Equally important to the development of women, in Cabot's eyes, were moral, humanitarian and artistic interests. She recommended charity and common-sense Christianity; denounced the sweated labour of Christchurch dressmakers; deplored child marriage in India and the wearing of sealskin coats; and organised collections for soldiers in South Africa. In 1894 she promoted the establishment of a women's orchestra, and the following year, with Christina Henderson and others, founded a club, known as The Idlers, which offered recitations and music as a recreation for women of 'the brain-working class'. She wrote knowledgeably about art.

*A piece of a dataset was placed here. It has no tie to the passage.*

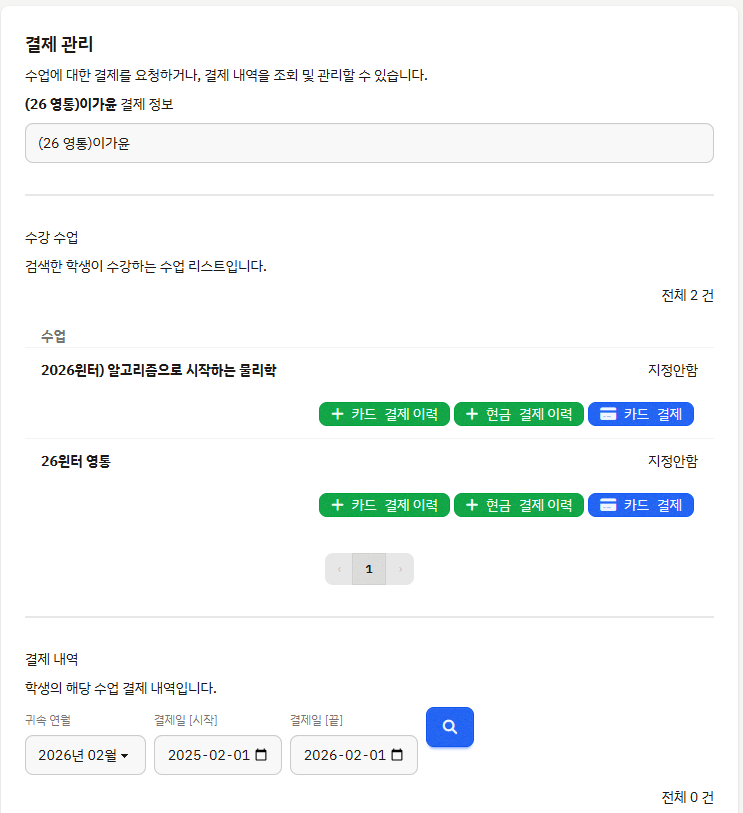Click the credit card icon on 카드 결제 for 26윈터 영통
Screen dimensions: 743x813
[610, 504]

Although Cabot's themes remained relatively constant during her editorship, her political orientation changed. As an ardent suffragist she had sympathetically reported meetings of women's groups, and at a meeting of the Canterbury Women's Institute in 1896 proposed a motion calling for the admission of women to Parliament. But after the turn of the century she displayed doubts about the extension of women's sphere, even while she continued to advocate it. Typically for her time, her ideological commitment to justice and equality for women was always based on a belief in their inherent moral superiority and the pre-eminence of their role as wives and mothers.
Dolce Cabot resigned from the Canterbury Times when she married Andrew Duncan, a railway stationmaster, at Timaru on 30 October 1907. Although she promised to continue as an occasional correspondent for the paper, she appears to have published little after this time. Seven step-children from her husband's previous marriage, his career which entailed shifts to Greymouth about 1910, Wellington in 1912 and Auckland in 1915, and his disinclination for public life may all have helped to curtail her literary activities. However, given her growing conservatism about working wives and her unswerving moral principles, Dolce Duncan most probably practised what Dolce Cabot had preached.
She continued to take a keen interest in education, especially that of women. In 1922 she helped launch the Ladies' Mirror in Auckland, contributing an article on 'The Auckland Women's Club' for the first issue, but published only two further articles in the magazine, on literary subjects. On her husband's retirement in 1922 the couple moved to Manurewa, and about 1928 returned to Christchurch, where Andrew died in 1935. Dolce Duncan died at Christchurch on 31 May 1943. The brevity of her obituaries is perhaps the clearest testimony to her withdrawal from public life in her later years: a few lines marked the career of a woman who, as a pioneer among journalists, had helped shape the opinions of a generation of Canterbury women.